*Set task*. Update the data from the line with "Task: Sort the list by Age in Days" up to and including the line with "point(422,164)", replacing "Scale tool" with "Rotate tool" and leaving everything else unchanged. Give back only those lines.

[Start of Records for the task]

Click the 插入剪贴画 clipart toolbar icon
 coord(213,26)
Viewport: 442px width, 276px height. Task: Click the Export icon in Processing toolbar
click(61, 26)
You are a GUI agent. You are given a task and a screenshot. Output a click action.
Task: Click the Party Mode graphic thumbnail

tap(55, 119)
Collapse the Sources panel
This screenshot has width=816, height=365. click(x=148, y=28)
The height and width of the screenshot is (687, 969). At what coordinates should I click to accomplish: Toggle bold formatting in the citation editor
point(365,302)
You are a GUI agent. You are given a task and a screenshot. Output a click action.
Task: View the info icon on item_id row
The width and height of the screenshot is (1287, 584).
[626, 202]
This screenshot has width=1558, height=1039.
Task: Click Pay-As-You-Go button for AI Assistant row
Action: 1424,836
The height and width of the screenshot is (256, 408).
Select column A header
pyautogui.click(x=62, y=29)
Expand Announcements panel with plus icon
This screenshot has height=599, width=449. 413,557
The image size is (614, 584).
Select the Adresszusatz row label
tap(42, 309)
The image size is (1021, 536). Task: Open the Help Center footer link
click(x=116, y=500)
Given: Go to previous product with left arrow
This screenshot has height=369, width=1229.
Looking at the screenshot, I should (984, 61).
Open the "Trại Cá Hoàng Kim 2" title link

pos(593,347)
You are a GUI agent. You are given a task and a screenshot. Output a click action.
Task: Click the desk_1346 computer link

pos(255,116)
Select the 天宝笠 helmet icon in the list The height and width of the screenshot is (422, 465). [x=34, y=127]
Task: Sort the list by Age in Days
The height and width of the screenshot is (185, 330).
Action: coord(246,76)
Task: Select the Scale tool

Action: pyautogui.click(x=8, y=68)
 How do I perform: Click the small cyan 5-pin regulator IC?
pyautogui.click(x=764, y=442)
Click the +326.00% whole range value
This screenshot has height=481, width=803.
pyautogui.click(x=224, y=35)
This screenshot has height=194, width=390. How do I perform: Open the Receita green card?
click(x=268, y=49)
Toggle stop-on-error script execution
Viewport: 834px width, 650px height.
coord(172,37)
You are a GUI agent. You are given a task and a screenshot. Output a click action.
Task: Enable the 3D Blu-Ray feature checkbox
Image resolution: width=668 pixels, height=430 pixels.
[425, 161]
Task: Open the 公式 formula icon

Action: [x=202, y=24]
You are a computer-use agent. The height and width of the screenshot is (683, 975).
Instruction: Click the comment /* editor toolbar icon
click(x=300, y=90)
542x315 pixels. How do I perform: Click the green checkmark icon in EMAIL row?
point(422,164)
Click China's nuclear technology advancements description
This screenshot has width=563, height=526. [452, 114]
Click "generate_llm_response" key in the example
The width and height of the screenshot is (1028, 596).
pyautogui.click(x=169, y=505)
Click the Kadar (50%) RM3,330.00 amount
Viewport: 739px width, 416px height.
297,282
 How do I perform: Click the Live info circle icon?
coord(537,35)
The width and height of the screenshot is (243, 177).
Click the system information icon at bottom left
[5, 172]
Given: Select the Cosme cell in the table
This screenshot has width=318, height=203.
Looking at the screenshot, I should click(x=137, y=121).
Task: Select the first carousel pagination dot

[End of Records for the task]

*Written solution*.
Task: Sort the list by Age in Days
The height and width of the screenshot is (185, 330).
Action: coord(246,76)
Task: Select the Rotate tool

Action: pyautogui.click(x=8, y=68)
 How do I perform: Click the small cyan 5-pin regulator IC?
pyautogui.click(x=764, y=442)
Click the +326.00% whole range value
This screenshot has height=481, width=803.
pyautogui.click(x=224, y=35)
This screenshot has height=194, width=390. How do I perform: Open the Receita green card?
click(x=268, y=49)
Toggle stop-on-error script execution
Viewport: 834px width, 650px height.
coord(172,37)
You are a GUI agent. You are given a task and a screenshot. Output a click action.
Task: Enable the 3D Blu-Ray feature checkbox
Image resolution: width=668 pixels, height=430 pixels.
[425, 161]
Task: Open the 公式 formula icon

Action: [x=202, y=24]
You are a computer-use agent. The height and width of the screenshot is (683, 975).
Instruction: Click the comment /* editor toolbar icon
click(x=300, y=90)
542x315 pixels. How do I perform: Click the green checkmark icon in EMAIL row?
point(422,164)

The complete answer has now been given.